While some pet owners could consider their furry friends “outdoor animals,” the truth is barns, shelters and outdoor pet homes can’t keep an animal from suffering during dangerously cold weather. The Midwestern states are experiencing the coldest air temperatures of this generation thanks to the polar vortex, so take extra care of your pets this week.
Some things to remember to ensure your pets stay warm and cozy during this weather include dressing up, checking their paws and staying inside at all costs. For dogs, they might look goofy but when you take your dog outside cover their paws, put on a sweater and make sure they are well-fit and kept dry.
“My dog has three sweaters and two different types of jackets,” UND student Dana Torgerson said. “She doesn’t wear booties, she won’t move when she wears them.”
You can find cold-weather clothing for your four-legged companion at local pet stores, outdoor stores and online. Prepare to be entertained by goofy strides as your dog gets used to their new boots.
While they are outside without cold-weather gear be sure to check their paws. According to the American Veterinary Medical Foundation (AVMF) you should be checking your dog’s paws frequently for cracked paw pads and bleeding, if you notice sudden lameness it could be a sign of injury or ice accumulation.
The ultimate protection against the cold is simple; stay indoors. All cats and dogs should be kept indoors during the weather that the Midwest is currently experiencing, despite the common, yet untrue, belief that fur can protect these animals from this cold weather.

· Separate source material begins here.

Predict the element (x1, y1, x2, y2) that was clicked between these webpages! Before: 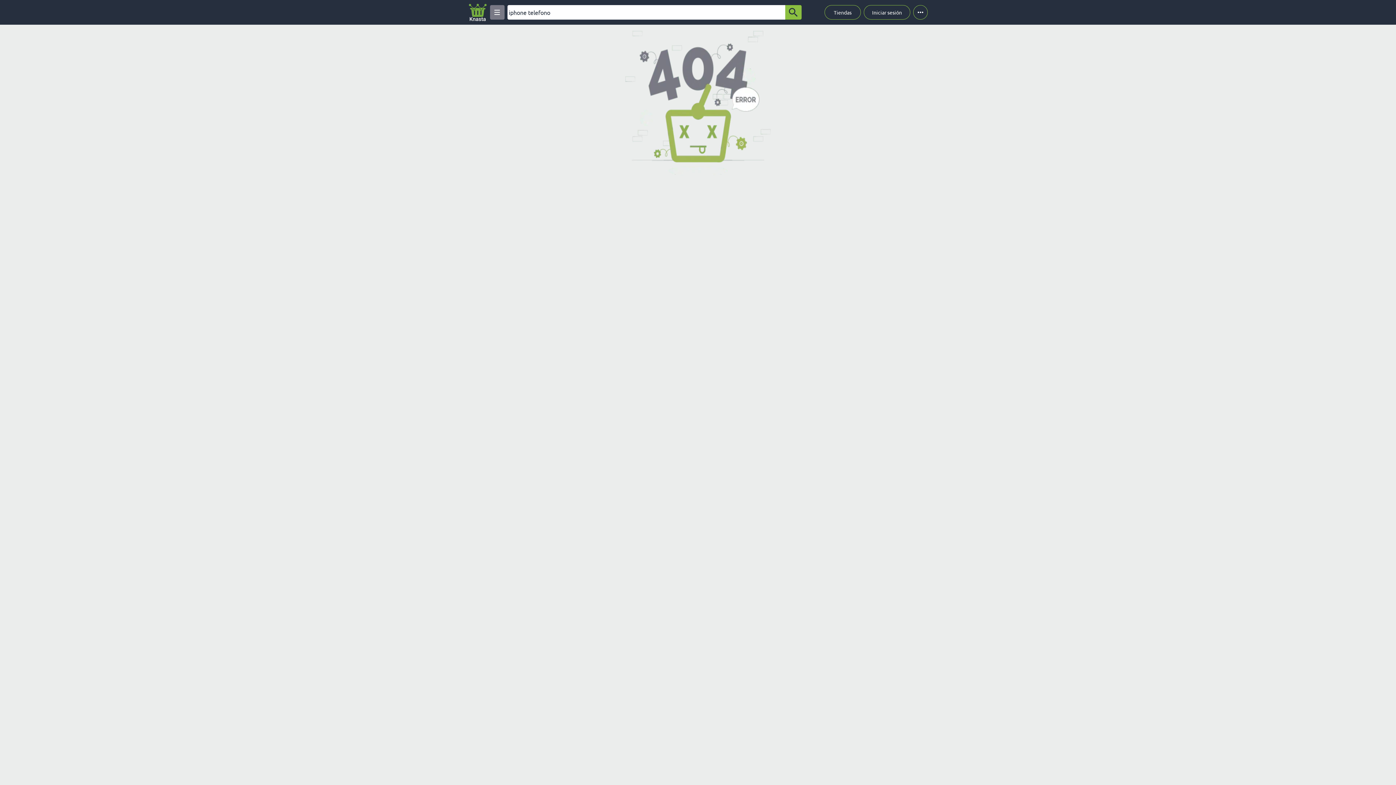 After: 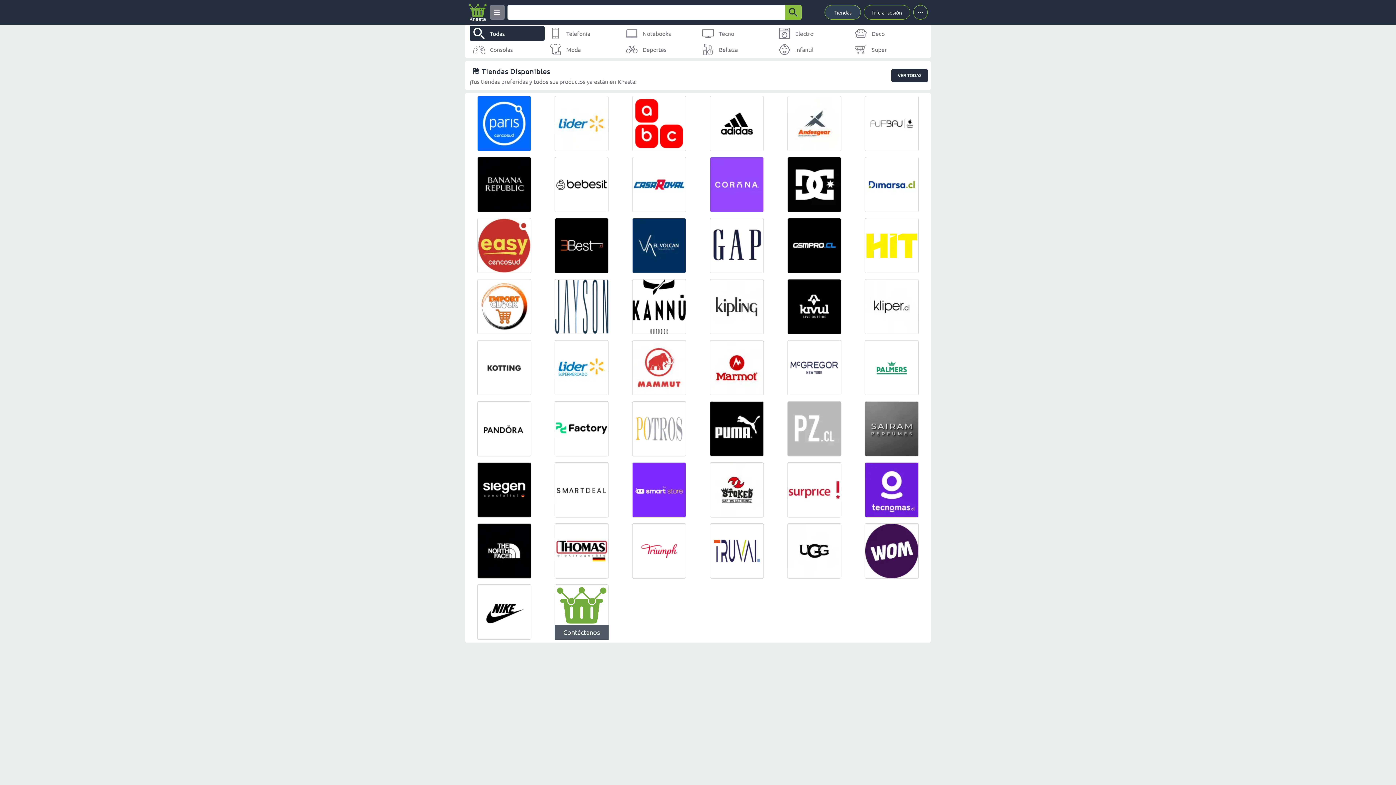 Action: bbox: (824, 5, 861, 19) label: TiendasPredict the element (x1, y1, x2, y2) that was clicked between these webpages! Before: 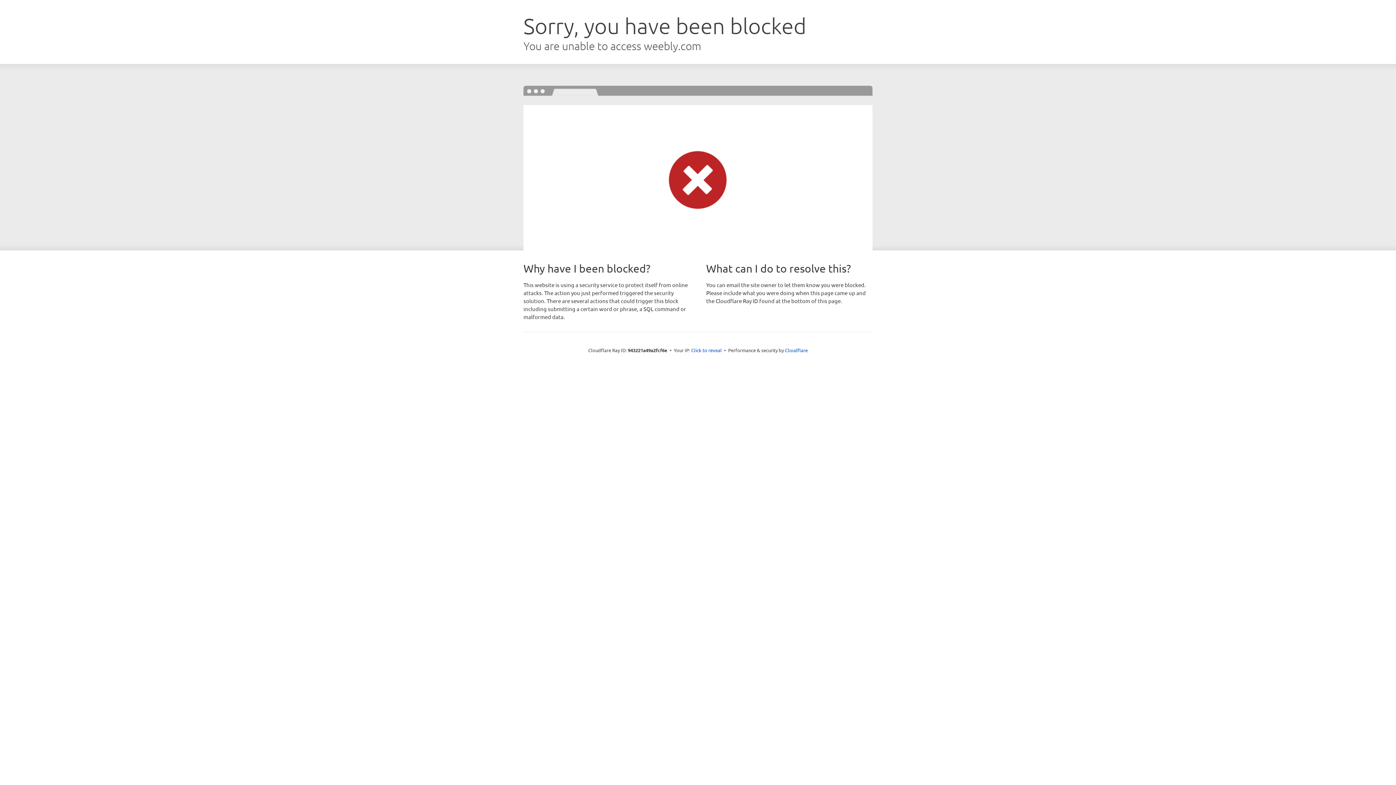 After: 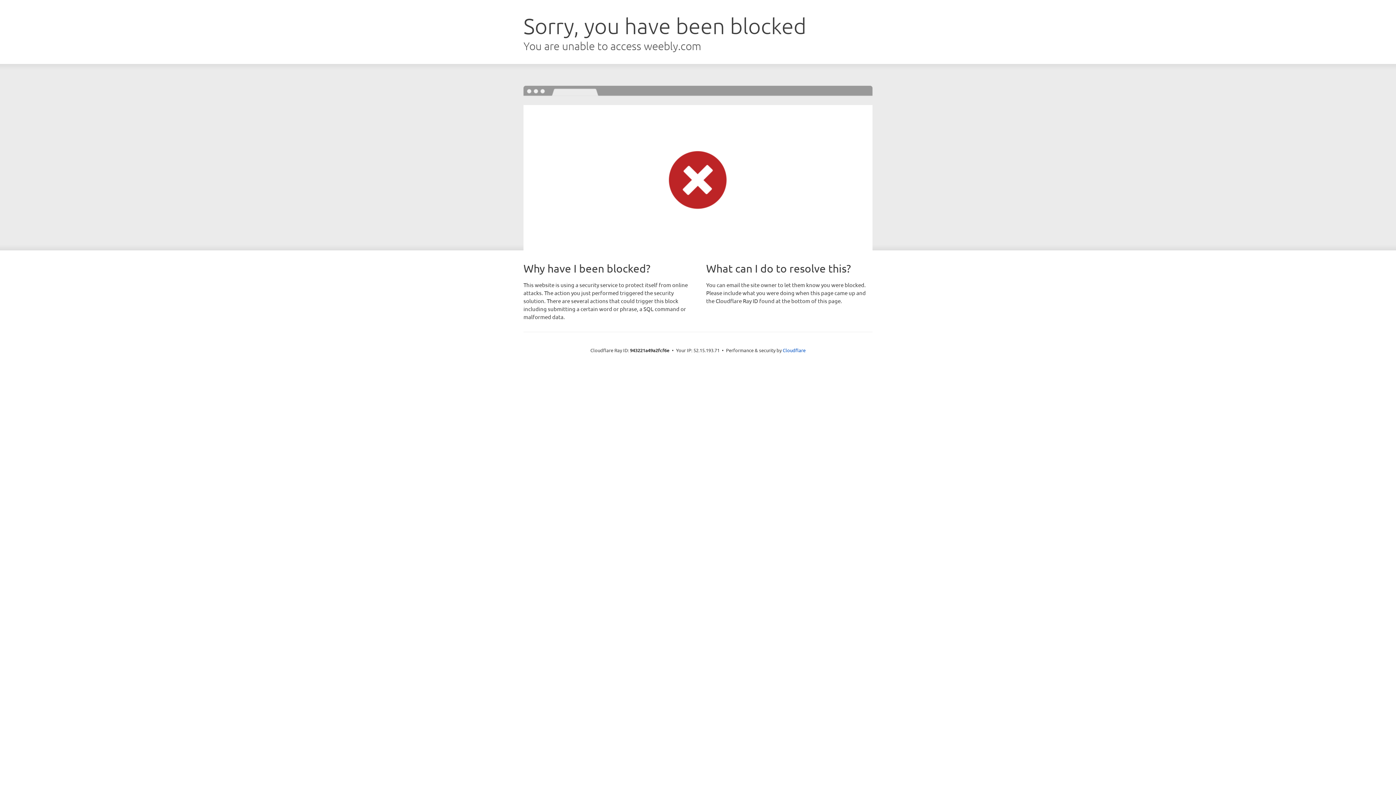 Action: label: Click to reveal bbox: (691, 346, 722, 353)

According to AVMF, “Like people, cats and dogs are susceptible to frostbite and hypothermia and should be kept inside. Longer-haired and thick-coated dog breeds, such as huskies and other dogs bred for colder climates, are more tolerant of cold weather; but no pet should be left outside for long periods in below-freezing weather.”

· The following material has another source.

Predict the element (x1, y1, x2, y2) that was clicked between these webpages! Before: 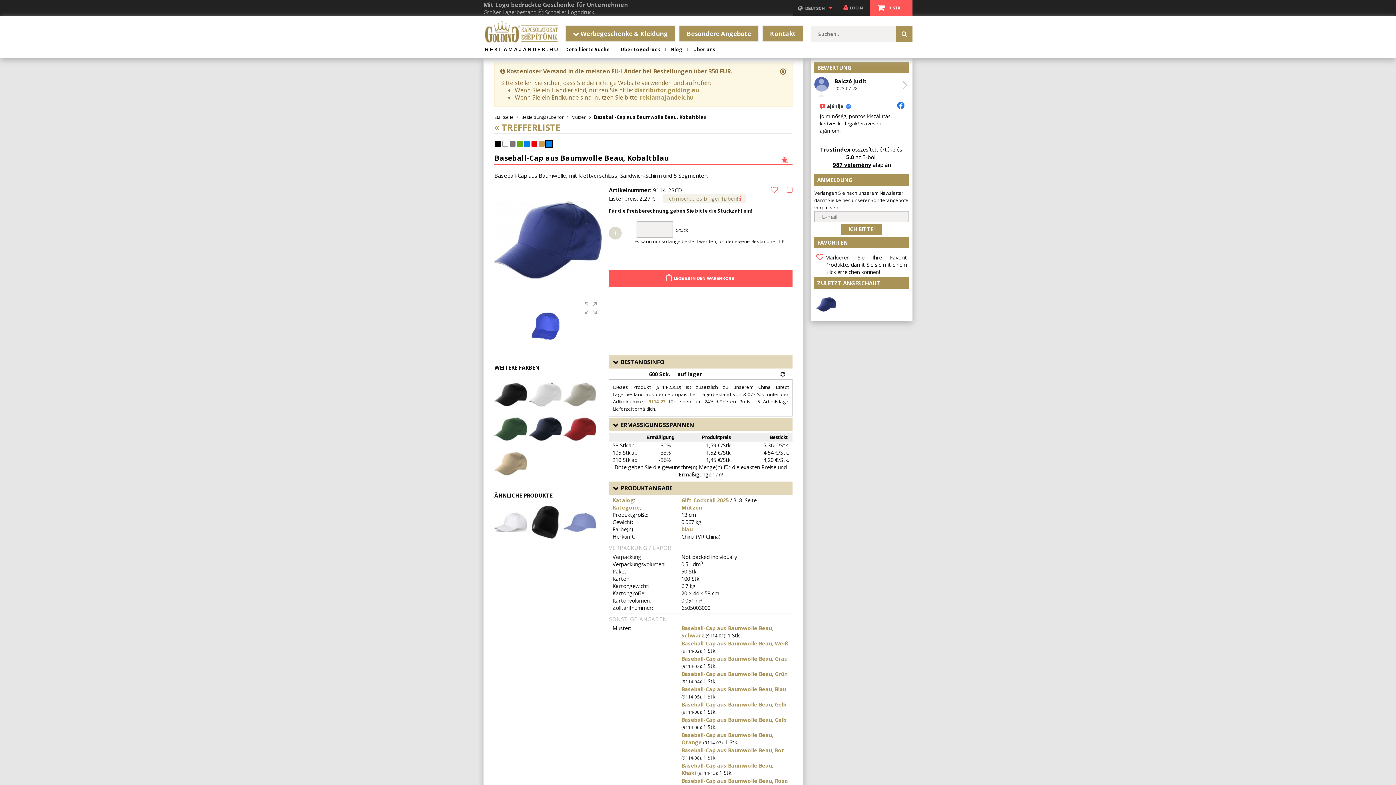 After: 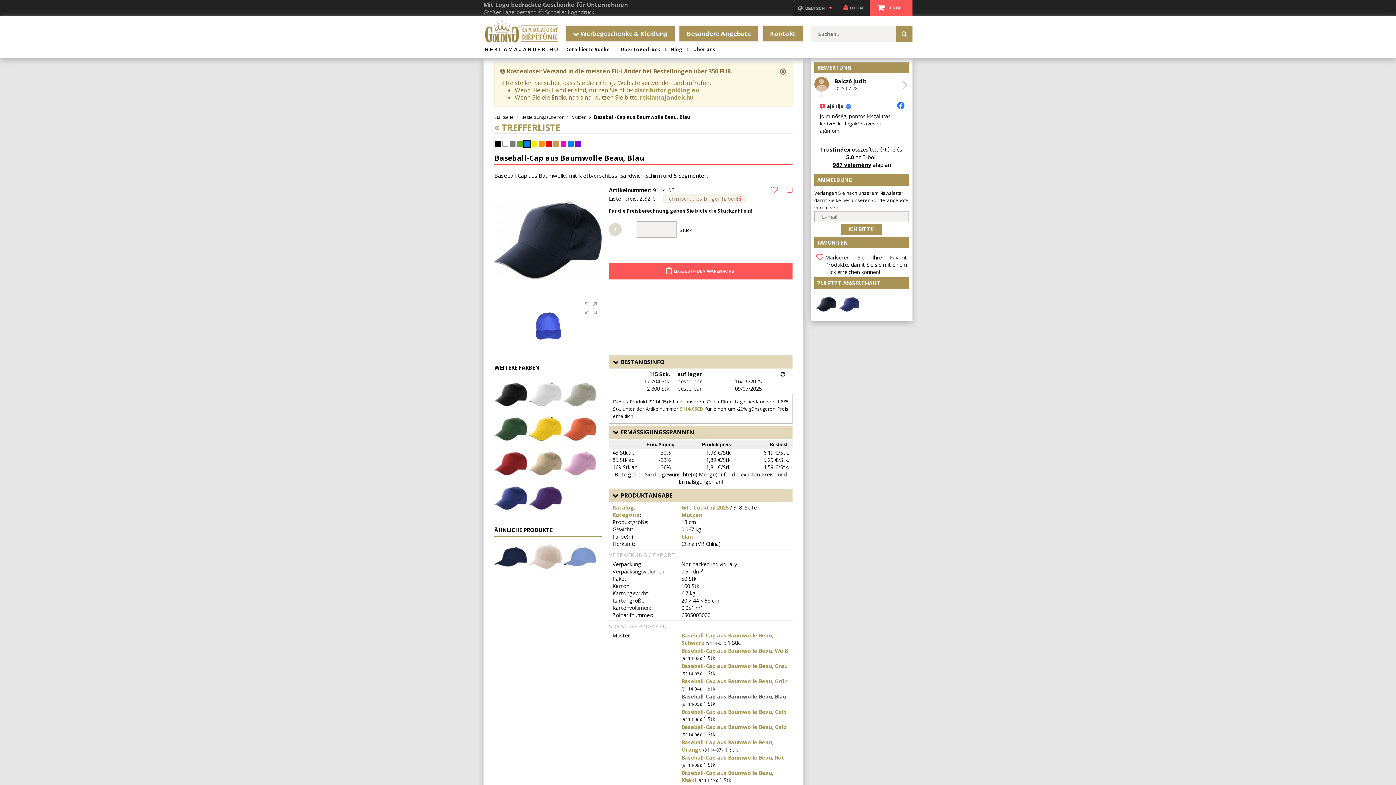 Action: bbox: (681, 685, 786, 693) label: Baseball-Cap aus Baumwolle Beau, Blau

Be sure to look for warning signs while dogs are outside, these could include: dogs not walking on all four feet or limping, which could indicate frostbite, dogs standing still or lying down, which could mean their body temperature is getting too low.
“If you notice your dog shivering, acting anxious, whining, slowing down, searching out warm location or holding up one or more paws, it’s time to head inside,” Jennifer Coates, Doctor of Veterinary Medicine, said for petmd.com.

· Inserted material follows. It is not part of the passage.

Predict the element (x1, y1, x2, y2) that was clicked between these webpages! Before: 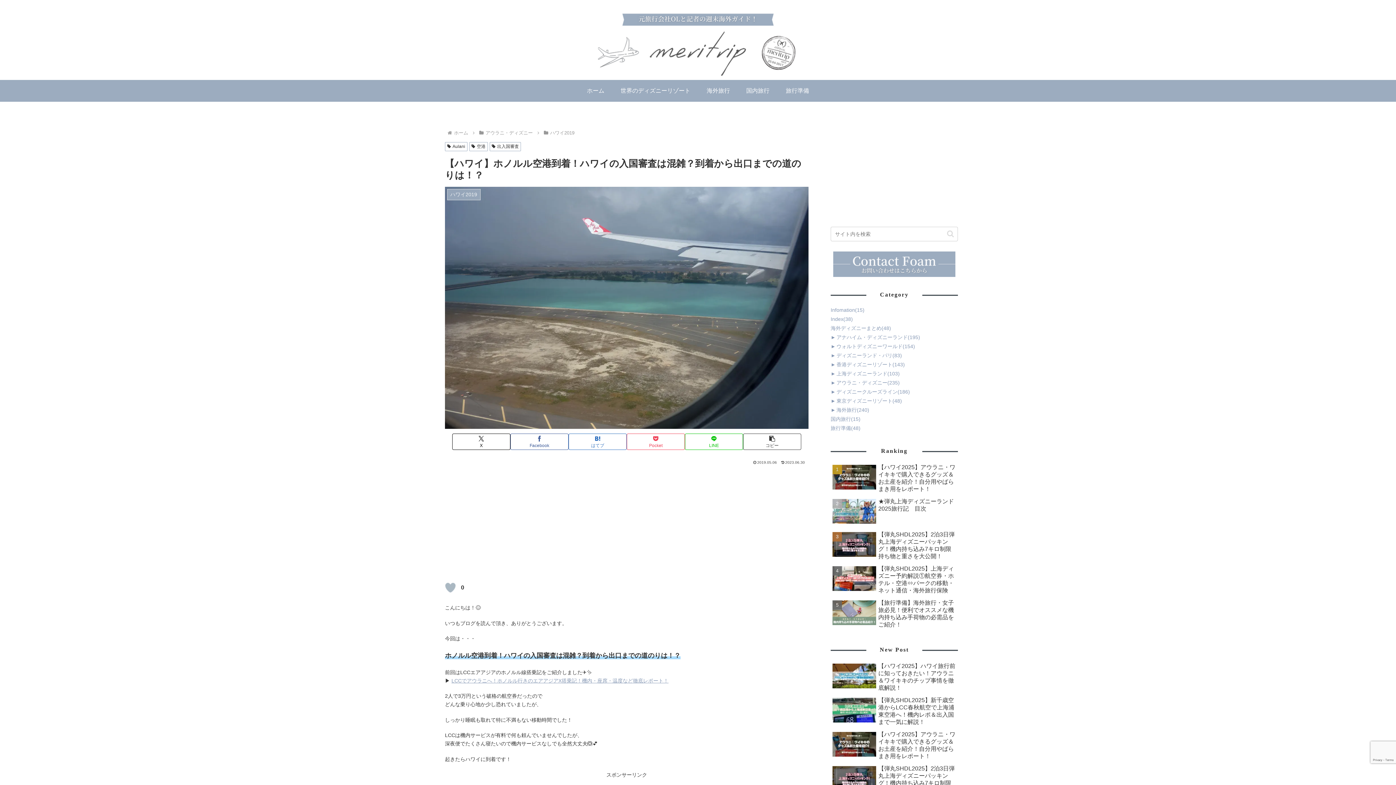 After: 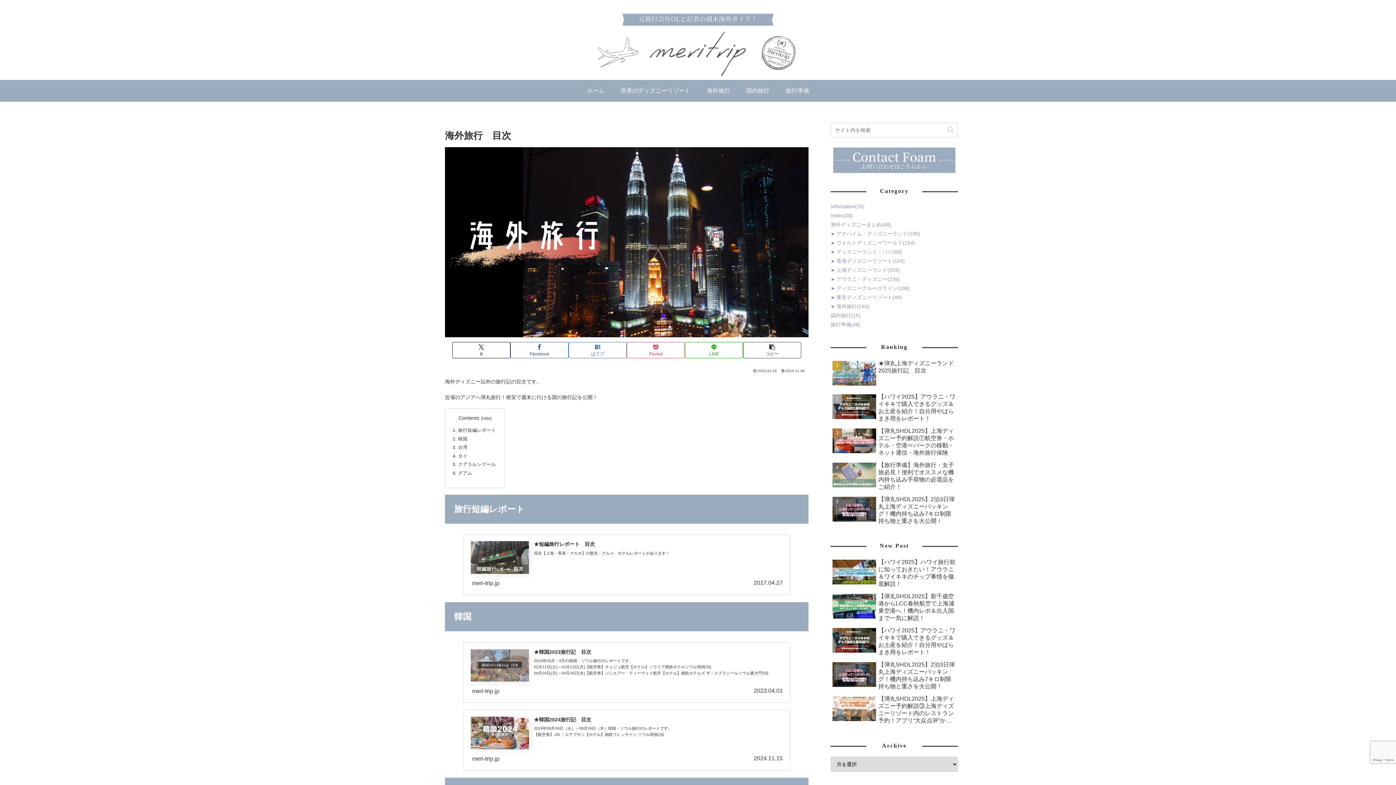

Sadly, during cold weather pets may become lost. Snow and ice can mask familiar scents that might help your pet find their way back to you. Make sure your pet has a well-fitted collar and dog tags with information to help reunite them. Another way is a microchip, which is a more permanent identification, but it’s critical that you keep the registration up to date.
If you and your pet do get separated check local shelters, vets and call GFPD at 787-8000 and/or EGFPD at 773-1104 EGFPD. Also, there are Facebook pages for posting lost or found pets you can check your local Facebook groups for more information or you can visit the Circle of Friends Humane Society website page and post information about your lost pet to help to identify it in case it is brought in.
So, while many Midwest states shut down during the dangerously cold weather, and you spend your “snow day” inside, don’t forget to think about your four-legged companion and their safety too.